What is needed: Copy the rows word for word, beginning at the line that contains "At what (x,y)" and stopping after the line that contains "Looking at the". Leave the pictures out of your copy.

Data provided:
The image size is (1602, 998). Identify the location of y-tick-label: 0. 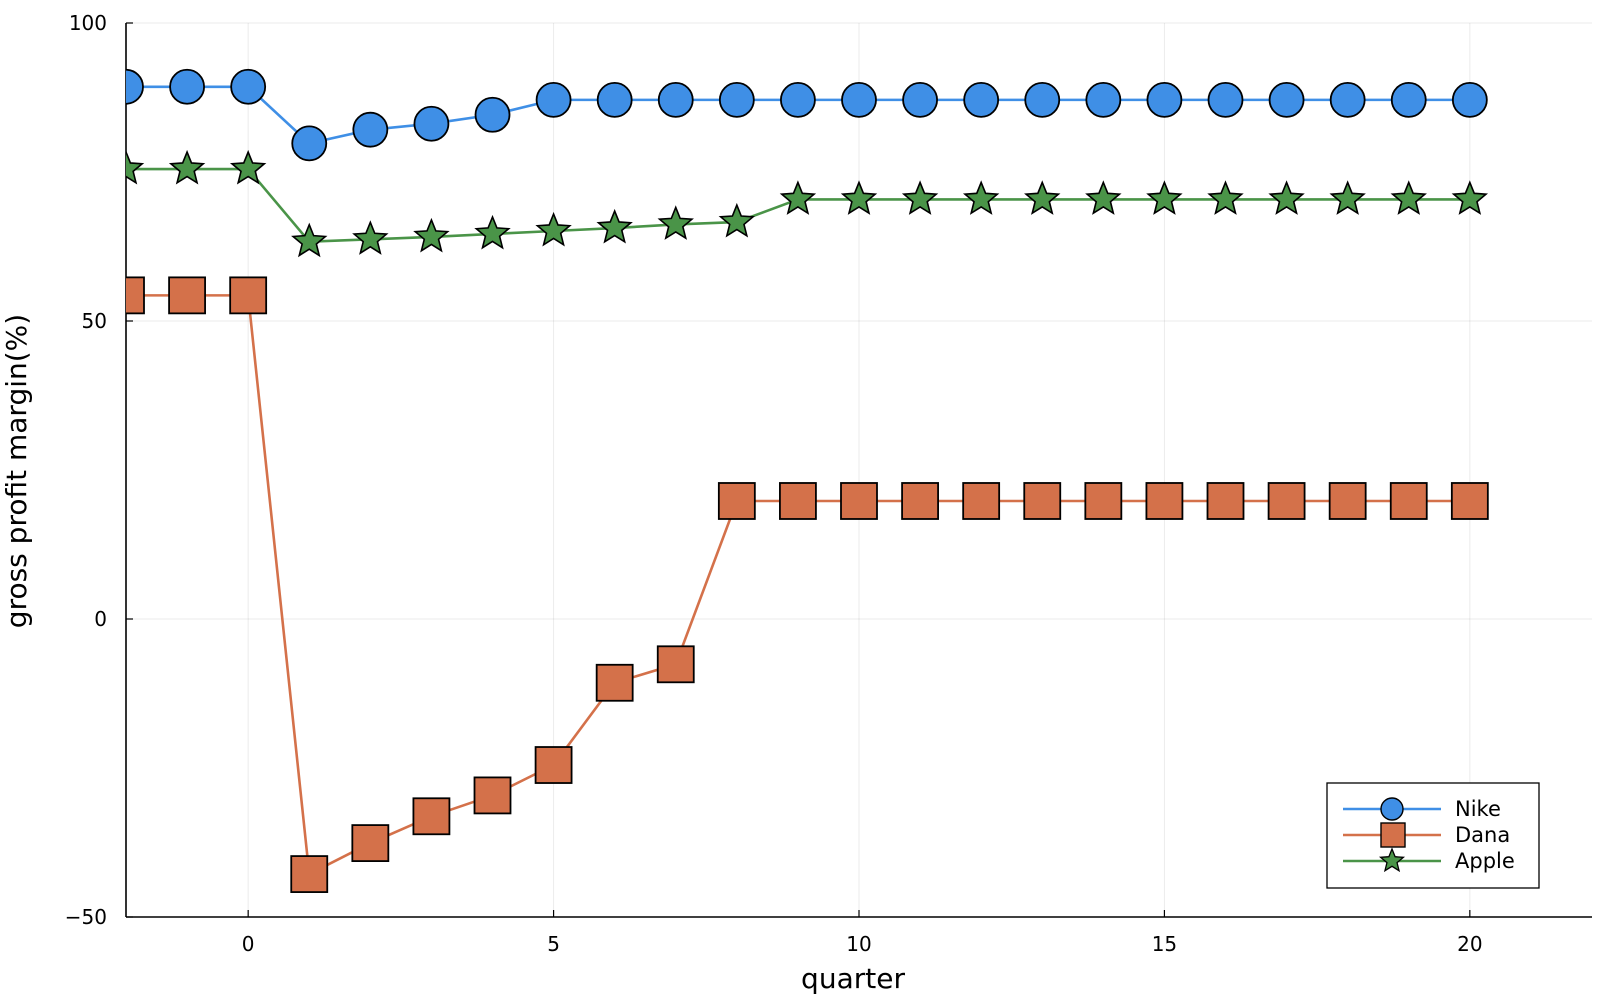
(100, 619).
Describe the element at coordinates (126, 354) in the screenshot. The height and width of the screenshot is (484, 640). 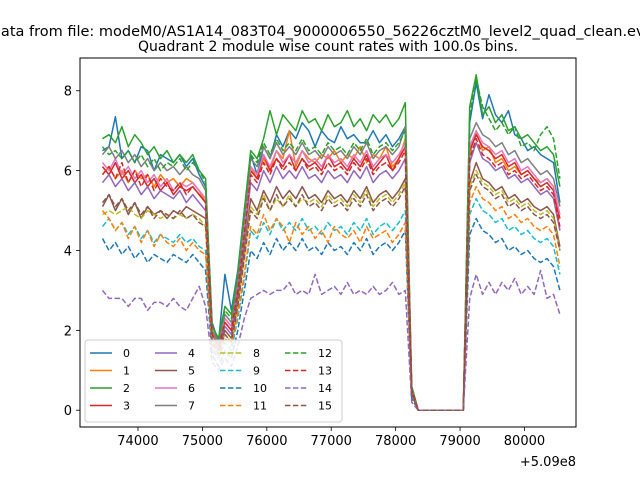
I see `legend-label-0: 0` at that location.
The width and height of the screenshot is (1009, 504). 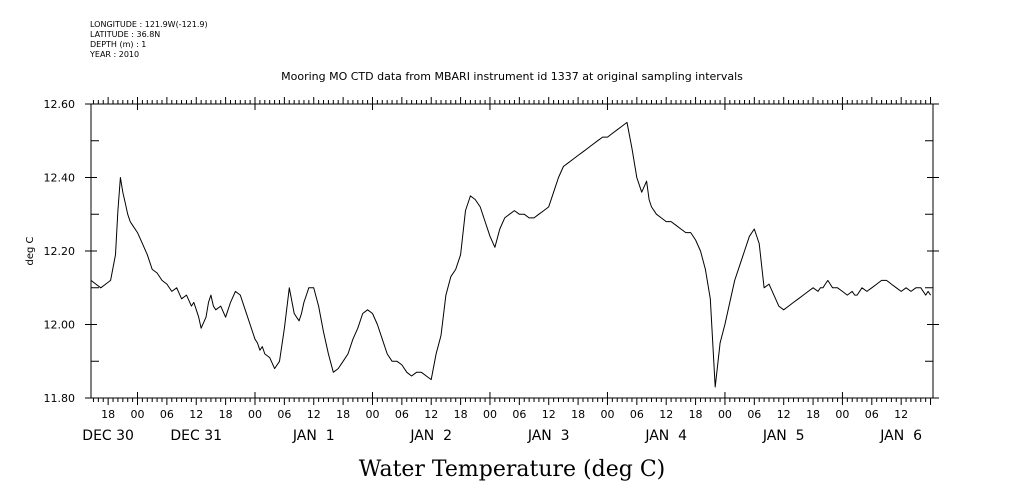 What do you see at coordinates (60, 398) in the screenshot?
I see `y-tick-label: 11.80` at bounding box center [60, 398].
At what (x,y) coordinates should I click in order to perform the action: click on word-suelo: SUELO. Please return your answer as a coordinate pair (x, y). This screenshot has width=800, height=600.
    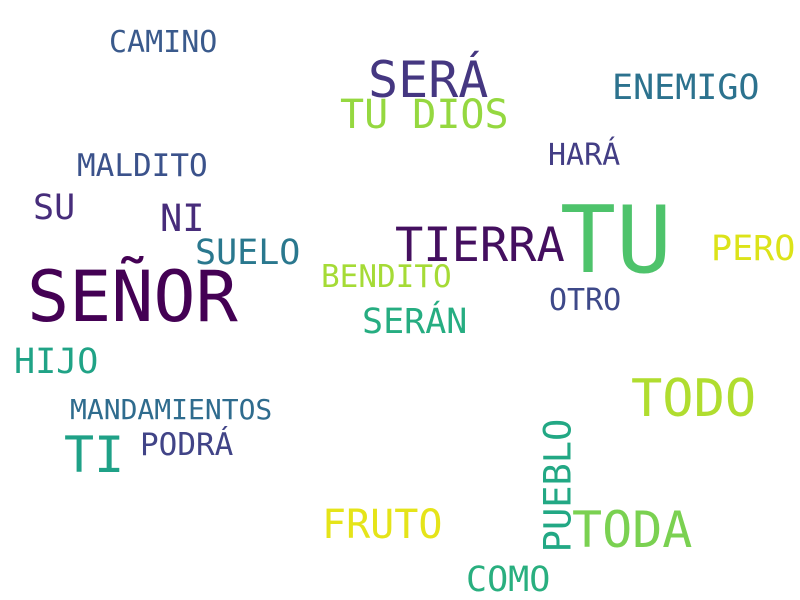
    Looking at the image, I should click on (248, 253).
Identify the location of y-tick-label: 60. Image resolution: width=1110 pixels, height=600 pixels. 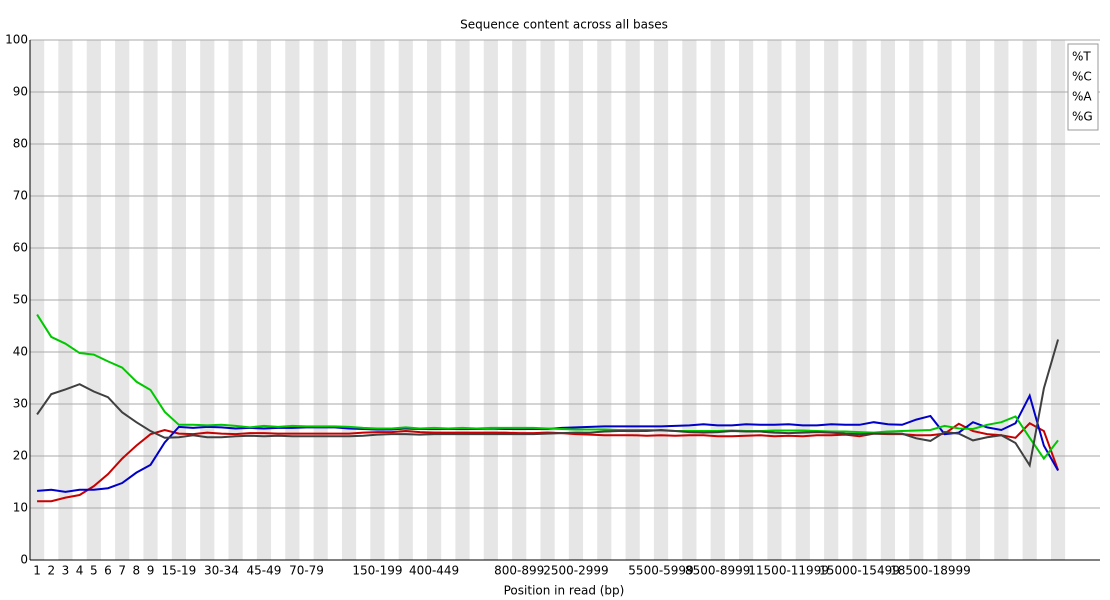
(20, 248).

Written response:
At what (x,y) coordinates should I click in order to perform the action: click on word-suelo: SUELO. Please return your answer as a coordinate pair (x, y). This screenshot has width=800, height=600.
    Looking at the image, I should click on (248, 253).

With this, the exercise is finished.